Exercise prompt
Reproduce the records verbatim, beginning at the line that contains "Click the Item Settings button" and stopping after the line that contains "tap(378, 10)". Leave the pictures out of your output.

___ Raw data ___

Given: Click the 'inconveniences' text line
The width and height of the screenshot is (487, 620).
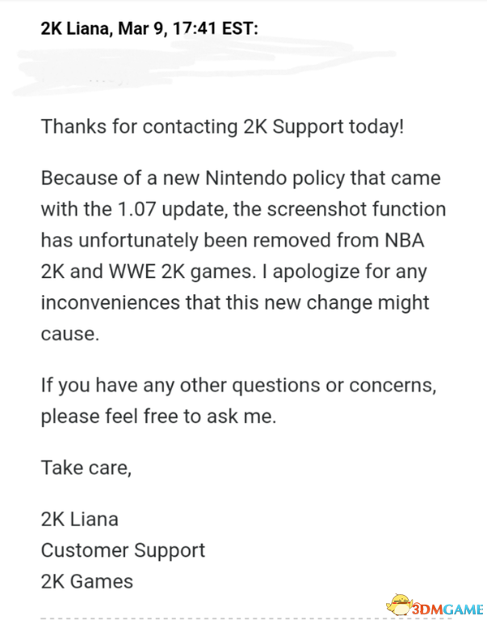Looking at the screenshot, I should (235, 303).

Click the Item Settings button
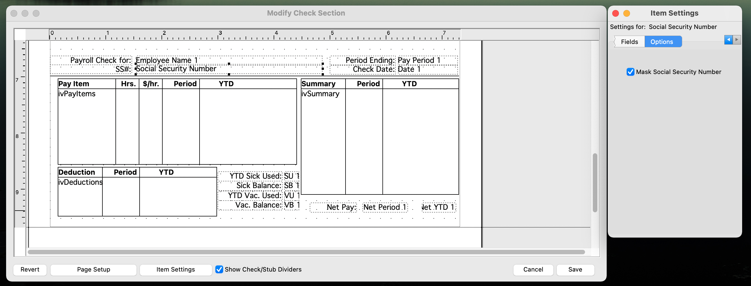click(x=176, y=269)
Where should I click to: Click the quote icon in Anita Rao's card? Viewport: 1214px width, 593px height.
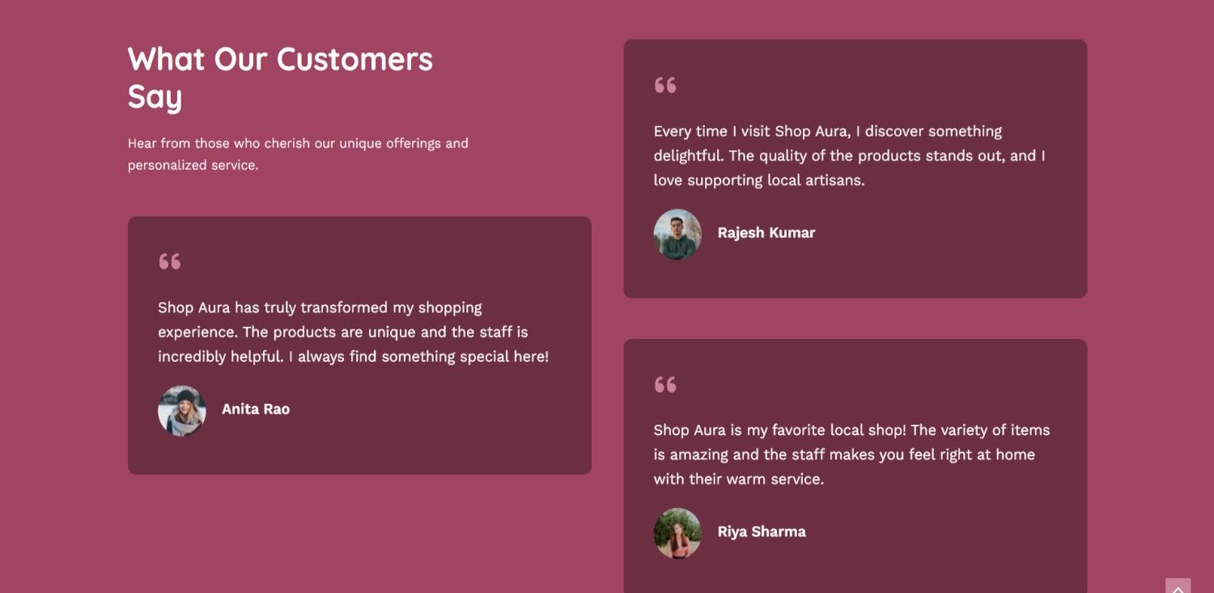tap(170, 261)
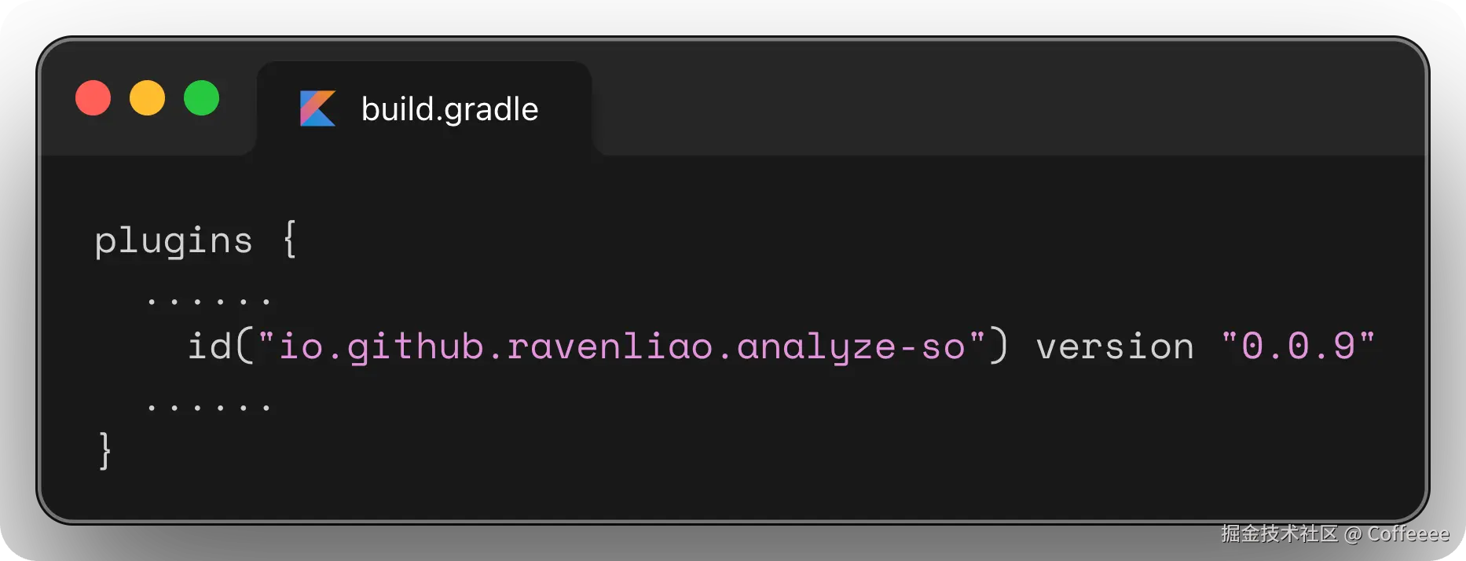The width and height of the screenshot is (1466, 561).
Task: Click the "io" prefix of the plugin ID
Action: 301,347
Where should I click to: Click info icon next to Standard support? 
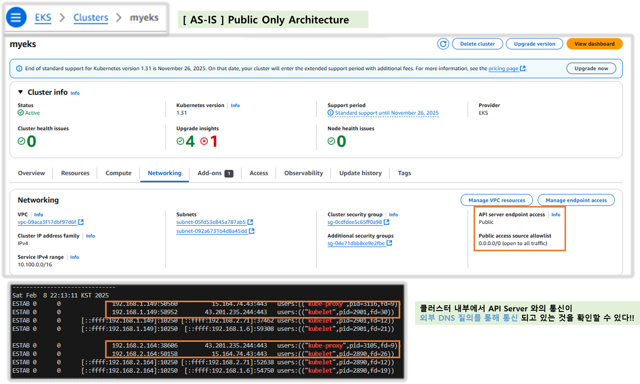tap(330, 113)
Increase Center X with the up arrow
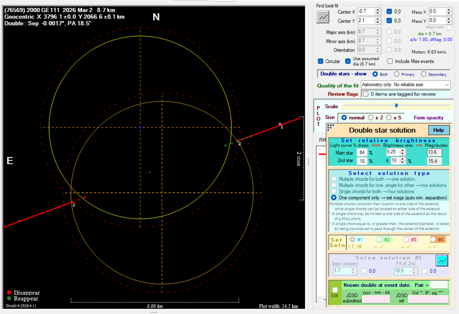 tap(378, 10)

___
___ Raw data ___

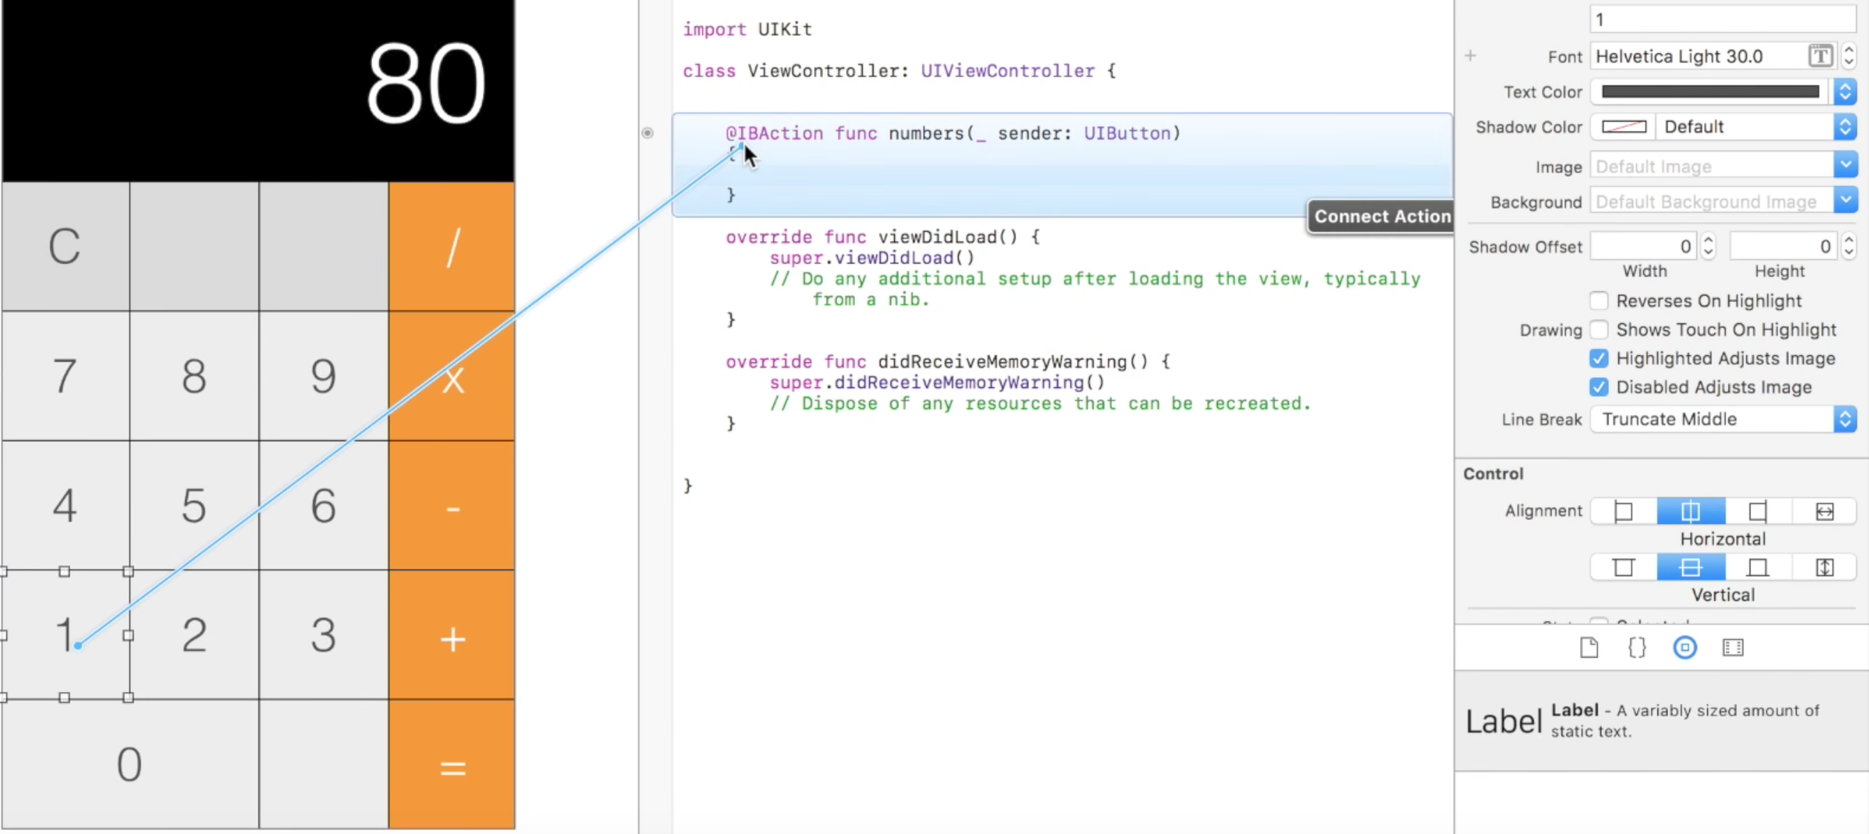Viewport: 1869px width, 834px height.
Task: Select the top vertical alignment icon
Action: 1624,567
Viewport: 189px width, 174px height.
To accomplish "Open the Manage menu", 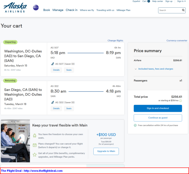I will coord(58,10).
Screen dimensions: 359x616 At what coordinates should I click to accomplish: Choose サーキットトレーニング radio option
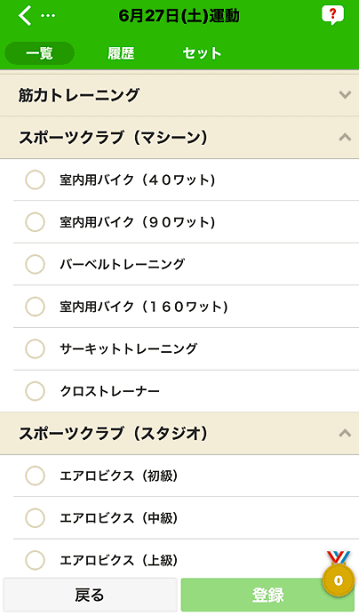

___

Reply to the exercise
Click the Item Settings button
click(x=176, y=269)
Where should I click to: Click the quote icon in Anita Rao's card? Viewport: 1214px width, 593px height.
tap(170, 261)
The width and height of the screenshot is (1466, 561).
Task: Click the "io" prefix of the plugin ID
Action: 301,347
Where should I click to: Click info icon next to Standard support? 
tap(330, 113)
Increase Center X with the up arrow
 tap(378, 10)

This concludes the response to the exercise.